カンボジア現地の暗号資産取引所と韓国国内の取引所の間で、ドル建てステーブルコインの流出入が昨年急増したことがわかった。
カンボジアの犯罪組織がマネーロンダリングや不法な海外送金などのルートとして悪用した可能性があるという指摘が出ている。
10月27日、国会政務委員会所属の「国民の力」イ・ヤンス議員が金融監督院から提出を受けた資料によると、昨年、韓国国内の5大暗号資産取引所(Upbit、Bithumb、Coinone、Korbit、GOPAX)とカンボジアの「フイオン・ギャランティ(Huione Guarantee)」間で行われたコインの流出入規模は、総額128億645万ウォン(日本円=約13億6445万円)に達した。
これは2023年の922万ウォン(約98億円)からおよそ1400倍近く増加した水準である。
2023年には入庫(カンボジア→韓国)が895万ウォン(約95万円)、出庫(韓国→カンボジア)が28万ウォン(約2万9000円)にとどまっていた。ところが、昨年は入庫が104億9457万ウォン(約11億1817万円)、出庫が23億1188万ウォン(約2億4630万円)に跳ね上がった。
フイオン・グループは詐欺などで得た暗号資産をマネーロンダリングした疑いで、アメリカとイギリスの政府から「超国家的犯罪組織」と規定され、制裁を受けたところだ。フイオン・ギャランティは同グループ系列の暗号資産サービスプラットフォームで、高リスク資金の移動経路として疑われている。

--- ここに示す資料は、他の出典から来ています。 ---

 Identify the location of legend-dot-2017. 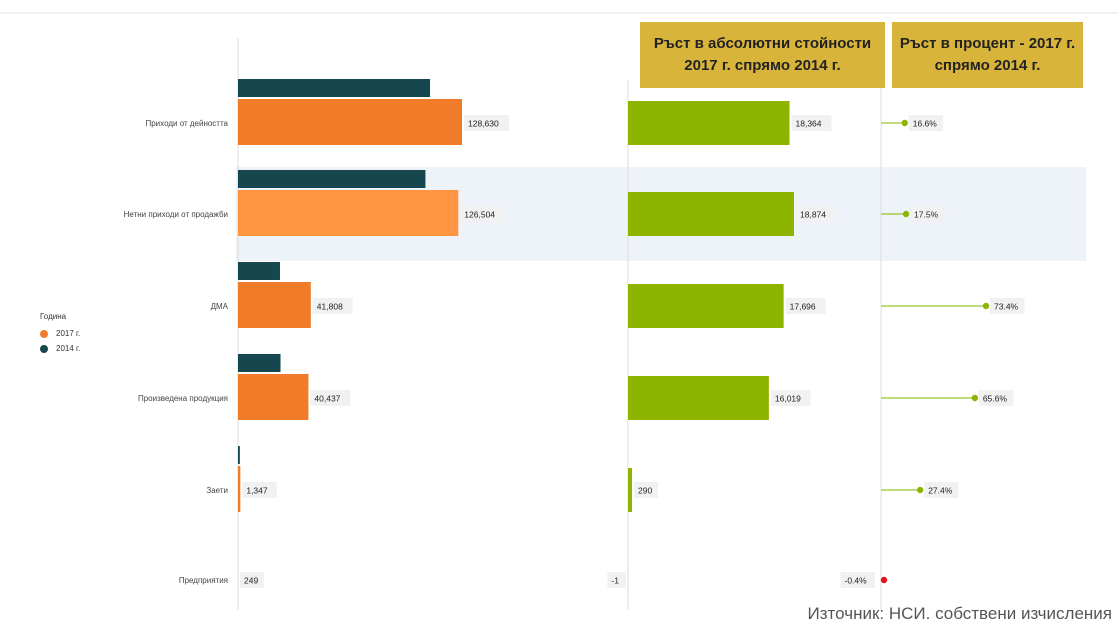
(44, 334).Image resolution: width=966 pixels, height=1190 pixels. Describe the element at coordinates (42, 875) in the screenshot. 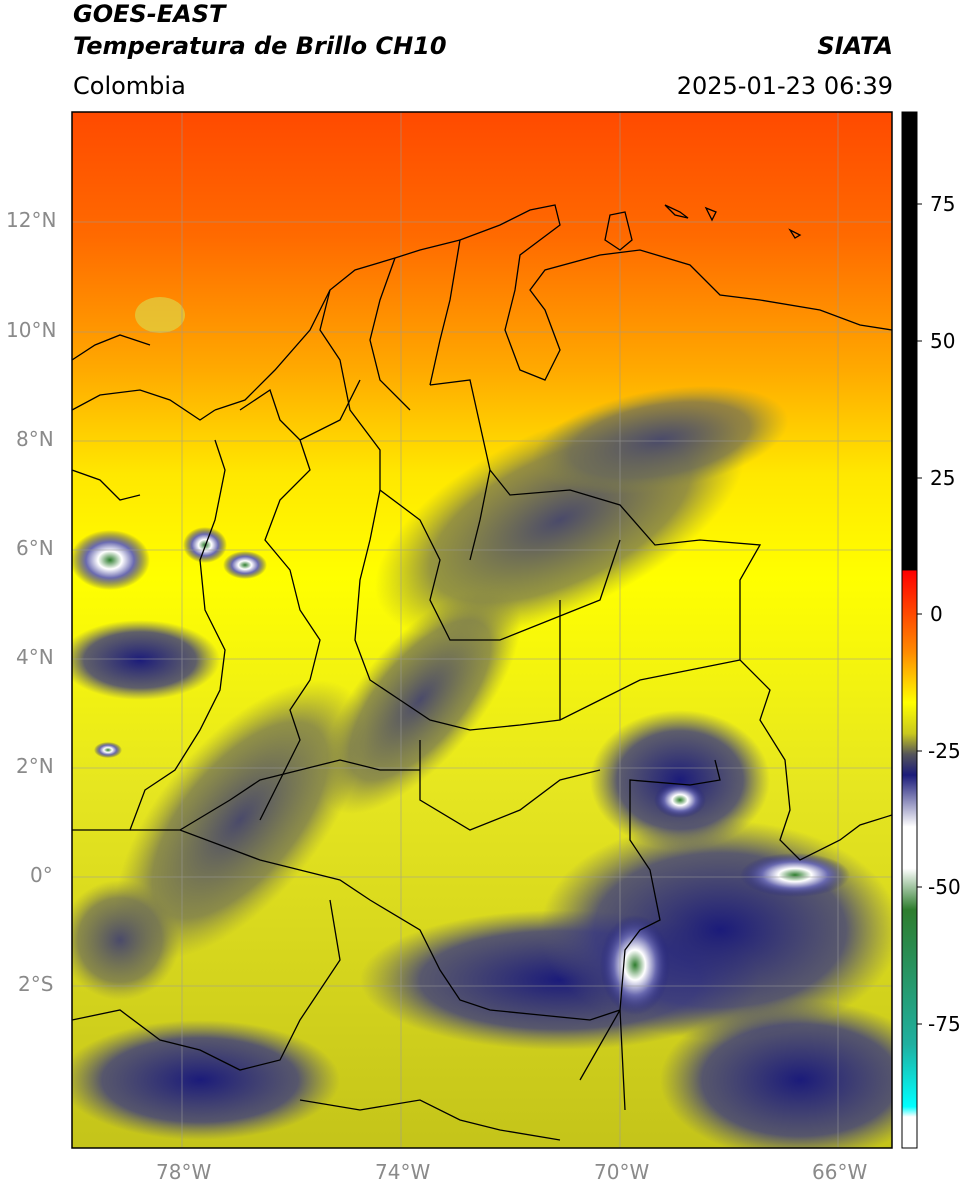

韓国国内の取引所とフイウォン・ギャランティ間での大規模なコインの流出入は、今年に入っても続いている。今年1月から今月20日まで、5大取引所で行われたコインの流出入規模は総額31億4925万ウォン(約3億3553万円)である。昨年よりは減少したが、2023年よりは大きい数字だ。
イ・ヤンス議員は「金融当局は韓国国内とカンボジアの取引所間でステーブルコインの流出入が急増している状況を深刻に受け止め、精査しなければならない。何より、カンボジア犯罪組織による不法資金洗浄や送金の実態を正確に把握し、対策を講じる必要がある」と強調した。